2.5. Statistical Tests
The data normality of the clinical scores was assessed using Shapiro–Wilk’s test. As the data did not show normality, the groups were compared using the nonparametric Kruskal–Wallis test, followed by Dunn’s test. The blood vessel counts did not achieve a parametric distribution and were analyzed by the same statistical tests. The percentage of collagen matrices exhibited a parametric distribution, and the groups were compared using ANOVA followed by Tukey’s test. For the statistical analyses, GraphPad Prism 5® was used. The level of significance was set at 5%.
3. Results
3.1. Clinical Outcomes
Figure 2 shows the clinical aspect of the rat tongue in each group and experimental period. At 8 days, in the control group, the tongue exhibited intense erythema and edema, as well as a confluent ulceration. In the 660 nm and 780 nm groups, the erythema was more discrete compared to the control, and pseudomembrane formation and a restricted ulcerated surface were noted. At 14 days, in all the groups, the erythema was mitigated and the ulcerated area was reduced, mainly in the laser groups. At 20 days, in all the groups, the tongue was completely healed.
3.1.1. Edema and Erythema
Figure 3A shows the grade frequency for edema and erythema. On day 8, all animals in the control group had the highest edema and/or erythema scores. In the 660 nm group, 100% of the animals exhibited a score of 3, while in the group treated with the 780 nm laser, this score was attributed to 70% of the animals. In both groups the differences were statistically significant in relation to the control (p < 0.05). At 14 days, the laser groups already had some animals with a score of 0 (35% in the 660 nm group and 25% in the 780 nm group), in contrast to the control group, where these signs persisted to severe degrees in all animals. The difference was statistically significant when the control was compared to the 660 nm group. On the 20th day, in the laser groups, some animals were absent of erythema and edema or evolved to score 1. The differences in relation to the control were not statistically significant during this period.

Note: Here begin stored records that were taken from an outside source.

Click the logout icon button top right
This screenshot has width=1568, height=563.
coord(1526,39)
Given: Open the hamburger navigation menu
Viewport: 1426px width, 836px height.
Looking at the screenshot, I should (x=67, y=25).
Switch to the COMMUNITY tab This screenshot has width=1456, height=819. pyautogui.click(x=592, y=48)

3.1.2. Pseudomembrane Formation
Figure 3B shows the grade frequency for pseudomembrane formation. At 8 days, the 660 nm group showed the highest scores (score 4–56.2%, score 3–47.4%), showing significant differences in relation to the control (p < 0.05) but not in relation to the 780 nm group. On day 14, in the control group, 87% of the animals showed low pseudomembrane scores, whereas in the laser groups most of the animals did not exhibit this clinical sign. This difference was statistically significant for both laser groups (p < 0.05).At 20 days, none of the animals showed pseudomembrane.
3.1.3. Ulcerated Surface
Figure 3C shows the grade frequency for the ulcerated surface. On day 8, an ulceration score of 6 was observed in 54.4% of the animals in the control group, compared to 10.5% and 30.0% of the animals in the 660 nm and 780 nm laser groups, respectively. On day 14, in all the groups the ulceration score dropped to 4, with some animals in the laser group without this clinical sign. In the 660 nm group, 25.5% of the animals showed complete re-epithelization, whereas in the 780 nm group only 7.1% of the animals healed the oral mucosa. At 20 days, 80% of the animals in the 660 nm group exhibited complete re-epithelization, compared to 57.3% in the 780 nm laser group, and 25% in the control group. In none of the experimental periods were the differences statistically significant.

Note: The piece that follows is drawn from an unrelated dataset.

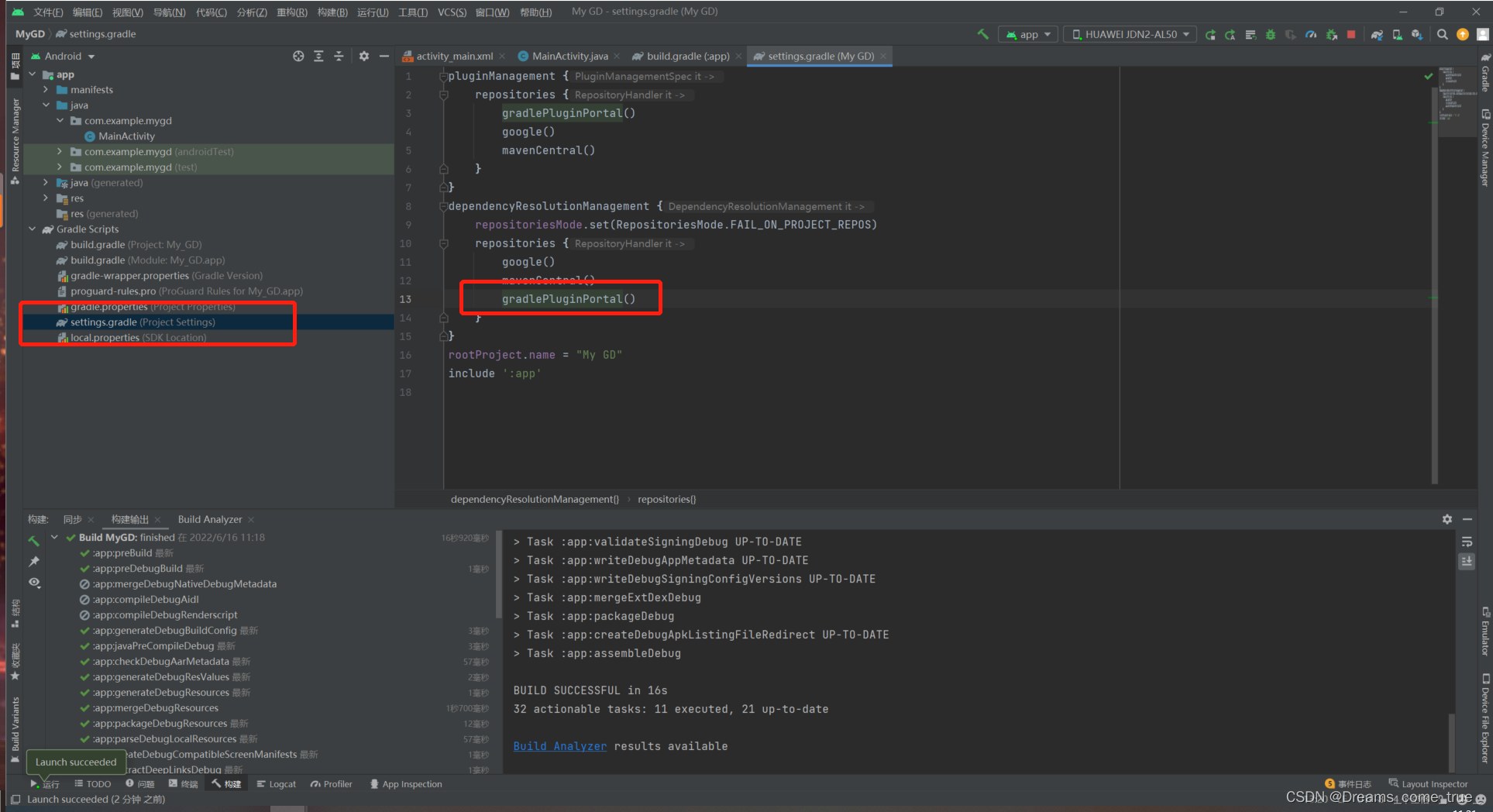Switch to the Build Analyzer tab
This screenshot has width=1493, height=812.
210,519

3.2. Histopathological Evaluation
Figure 4 shows the histopathological aspect of the tongue mucosa in each group and experimental period. In the control group, intense epithelial atrophy on both the dorsal and ventral surfaces was observed at 8 days (Figure 4A), with a focal area of ulceration at the transition from the ventral to dorsal surface. At the base of the ulcer, the granulation tissue was composed of hyperemic blood vessels, fibroblasts, and fibrillar extracellular matrices. The ulcerated surface exhibited a large area of necrosis, with the presence of polymorphonuclear cell infiltrate. In the 660 nm group at the same period (Figure 4B), the histopathological aspect was similar to the control, but the vessels were more dilated, and the collagen deposition was more exuberant, especially near the ulcer surface. The 780 nm group (Figure 4C) also showed the same characteristics as the two other groups, with the difference that the vasodilatation was less pronounced, especially when compared to the 660 nm group.

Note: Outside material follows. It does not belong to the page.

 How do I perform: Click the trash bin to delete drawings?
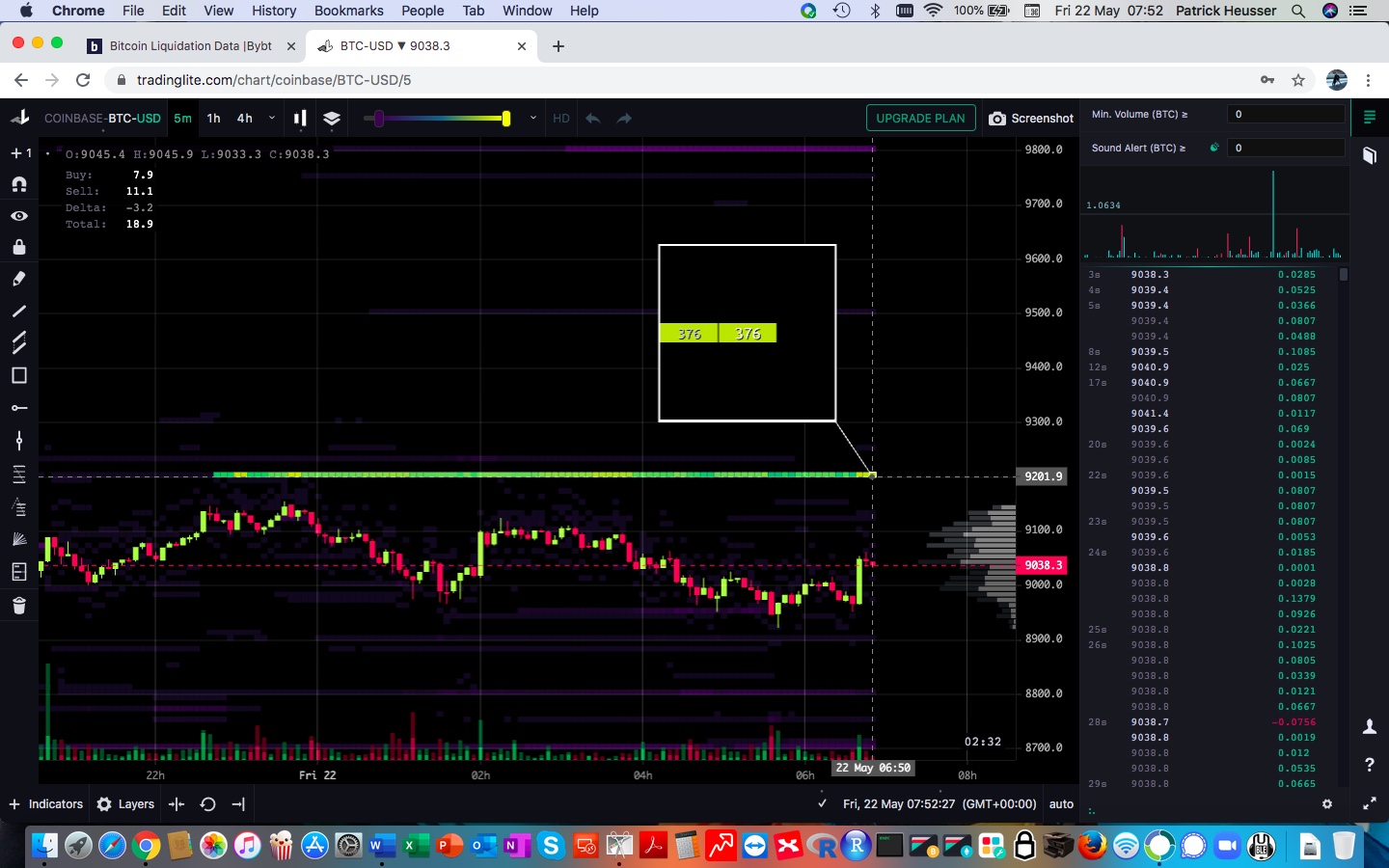point(18,606)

At 14 days, the control group (Figure 4D) showed an advanced repair process, with resorption of superficial necrosis, partial reconstruction of the connective tissue by mature granulation tissue, and intense re-epithelization. In the submucosa, the muscle fibers were regenerating, and no sign of fibrosis was noted. In the 660 nm group at the same period (Figure 4E), re-epithelization and muscle regeneration were similar to those observed in the control group, but the granulation tissue exhibited a more abundant collagen matrix and more pronounced angiogenesis. The 780 nm group (Figure 4F) had the same histopathological pattern, with a predominance of re-epithelization, collagen deposition, and angiogenesis.
At 20 days, in the control group (Figure 4G) the tongue mucosa was completely healed, with no sign of fibrosis. The 660 nm (Figure 4H) and 780 nm (Figure 4I) groups also exhibited complete repair of the oral mucosa, but more collagen deposition was noted in the comparison to the control, mainly between the muscle fibers generating a thick endomysium.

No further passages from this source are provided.